Last May Residential Capital LLC subsidiary filed for Chapter 11
bankruptcy in a move intended to distance Ally from mortgage
litigation and looming bond payments. In July, a U.S. Bankruptcy
Judge approved a $2.1 billion settlement Ally reached with ResCap
and the subsidiary's creditors that will help shield Ally from
ResCap's legal liabilities. Those liabilities were one factor that
caused Ally to fare poorly on the Federal Reserve's stress tests of
big banks in March.
In August, Ally announced a plan to raise about $1 billion in
equity through the private placement of common stock with a group
of about a dozen investors. As part of the plan, the company said
it was seeking the Fed's approval to buy back about $5.9 billion in
preferred shares owned by U.S. Treasury.
Chief Executive Michael Carpenter said during a conference call
with analysts Tuesday that it should receive an answer from the Fed
in the next few weeks.
Repurchasing the stock would lower the government's stake in
Ally to about 65%, the company has said. It would also bring the
amount of money Ally has repaid taxpayers to more than $12 billion
from about $6.3 billion.
Ally's core auto-lending business posted income from continuing
operations of $339 million, versus $337 million a year ago and $382
million in the prior quarter.
But Ally, formerly the in-house financing arm for GM, faces
headwinds in the auto-lending business. The company has faced
increased competition from other banks, such as Wells Fargo &
Co. (WFC) and U.S. Bancorp (USB), that have made a bigger push into
the business in recent years.
It's also under pressure to sustain loan originations as
agreements with its two biggest partners--GM and Chrysler Group
LLC--phase out. Ally has had contracts with both auto makers under
which it has had the exclusive right to finance a certain portion
of their auto sales.
Ally's agreement with Chrysler ended in April, while its
agreement with GM expires at the end of this year.

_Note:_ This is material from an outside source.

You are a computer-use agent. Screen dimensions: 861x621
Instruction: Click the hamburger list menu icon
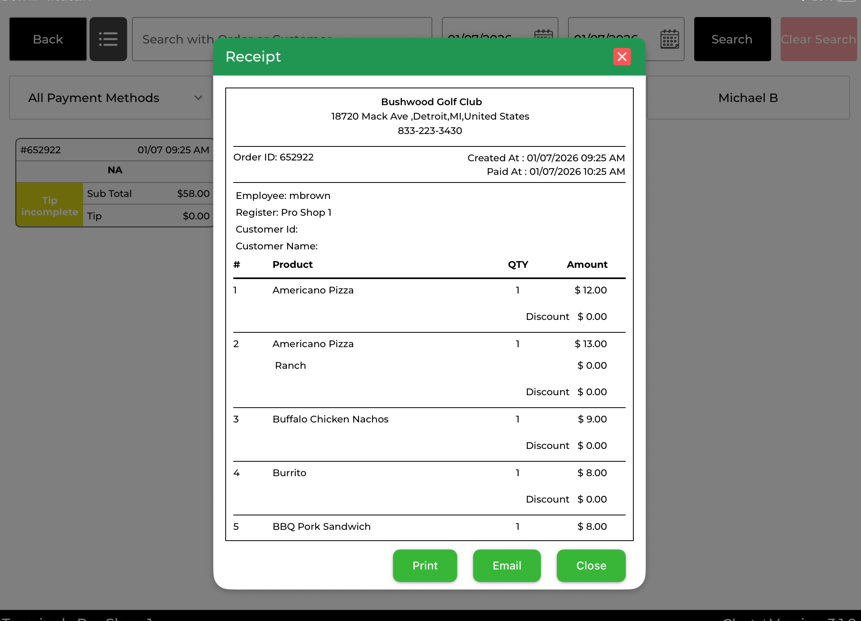[x=108, y=39]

Total auto-loan originations were $9.6 billion in the quarter,
unchanged from a year earlier but down from $9.8 billion in the
second quarter.
To diversify, the company has made efforts to increase financing
for leases and used-car purchases. Lease originations were $2.8
billion in the quarter, up from $2.6 billion a year earlier and
flat with the previous quarter. Used originations increased to $2.6
billion from $2.3 billion a year earlier and $2.5 billion in the
previous quarter.
Ally's mortgage operations, which represent a significantly
smaller part of its business following ResCap's bankruptcy and the
company's sale of other mortgage assets, posted an operating loss
of $5 million versus a profit of $331 million a year earlier and a
loss of $27 million in previous quarter.